Le poète Omar Sakr a déclaré lors d’une séance de la Semaine des écrivains d’Adélaïde que lorsqu’il voit des enfants arabes mourir à Gaza, il voit son fils.Crédit: Isabelle Moore

Les six jours du festival littéraire de la semaine dernière ont été remplis d’écrivains explorant toutes sortes de sujets, de la Rome antique à l’impact de l’IA sur les auteurs. Et pourtant, on ne pouvait pas quitter Gaza. Lyons a remercié la directrice de la Semaine des écrivains, Louise Adler, d’avoir résisté aux pressions visant à annuler de telles discussions.
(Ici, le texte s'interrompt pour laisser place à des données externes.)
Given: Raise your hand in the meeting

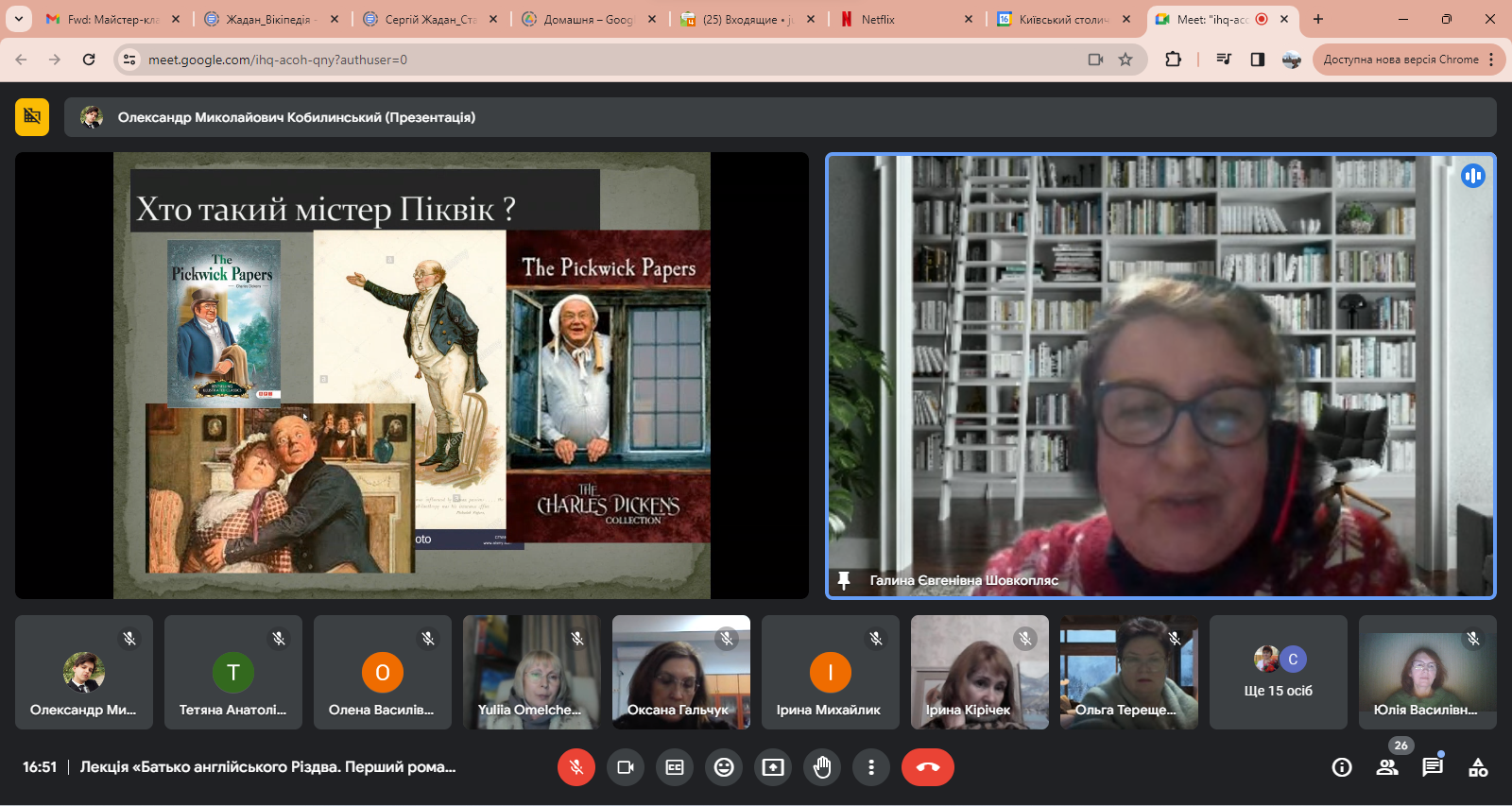Looking at the screenshot, I should click(x=822, y=767).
L’ambiance était paisible, respectueuse et majoritairement pro-palestinienne. Il y avait quelques fiers porteurs du keffieh, sur scène et dans le public. L’une d’elles était Melissa Lucashenko, lauréate de Miles Franklin et romancière des Premières Nations, qui a déclaré que sa belle-fille avait de la famille risquant gravement d’être tuée. Elle a terminé sa séance par les mots « Palestine libre ».
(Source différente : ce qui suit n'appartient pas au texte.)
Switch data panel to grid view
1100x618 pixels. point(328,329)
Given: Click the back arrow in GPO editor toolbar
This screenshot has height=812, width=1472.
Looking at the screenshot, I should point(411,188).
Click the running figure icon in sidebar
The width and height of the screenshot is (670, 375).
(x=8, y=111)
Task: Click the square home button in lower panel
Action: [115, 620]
Des rumeurs circulaient selon lesquelles la séance de la militante pro-palestinienne Clementine Ford aurait été déplacée vers un autre lieu en raison de craintes pour la sécurité, mais elle est montée sur scène comme prévu, drapée dans son keffieh. Elle était là pour parler de son livre anti-mariage, Je ne« Mais je ne peux rien faire lors de ces événements sans reconnaître que nous assistons à quelque chose de dévastateur », a-t-elle déclaré. « Demain, c’est la Journée internationale de la femme. Si vous ne pouvez pas vous battre au moins pour les femmes et les enfants, je pense que vous devez réévaluer vos valeurs.»

Le poète Omar Sakr, dont le stage d’écriture à la Bibliothèque d’État de Victoria a été annulé en raison de préoccupations concernant « la sécurité des enfants et de la culture », a déclaré que chaque jour au cours des quatre derniers mois, il avait vu des enfants arabes mourir, « et à chaque fois Je vois mon fils ».
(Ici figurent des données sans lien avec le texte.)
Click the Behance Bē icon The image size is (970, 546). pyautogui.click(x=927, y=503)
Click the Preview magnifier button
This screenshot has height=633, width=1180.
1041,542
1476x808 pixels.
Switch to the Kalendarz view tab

Melissa Lucaschenko a déclaré que sa belle-fille avait de la famille qui risquait d'être tuée à Gaza.

Melissa Lucaschenko a déclaré que sa belle-fille avait de la famille qui risquait d’être tuée à Gaza. Crédit: Chris Hopkins

De grandes foules se sont rassemblées pour assister à des événements mettant en vedette des écrivains qui connaissent de première main le conflit israélo-palestinien. La vedette a été l’historien Ilan Pappe, décrit comme « la bête noire du monde universitaire israélien », apparaissant virtuellement depuis son domicile en Grande-Bretagne. Il a été expulsé de l’Université de Haïfa pour ses opinions et a déclaré qu’aujourd’hui il était bien plus dangereux pour un universitaire israélien de défier le gouvernement.

Le commentateur politique Bruce Wolpe a déclaré que le seul choix était entre deux États ou une guerre sans fin. Mais Pappe n’avait aucun espoir d’une solution à deux États. Il a déclaré que le conflit était le début de la fin pour Israël. Plus les attaques à Gaza devenaient impitoyables et inhumaines, plus il serait facile de transformer Israël en un État paria, et une nouvelle réalité politique comblerait le vide.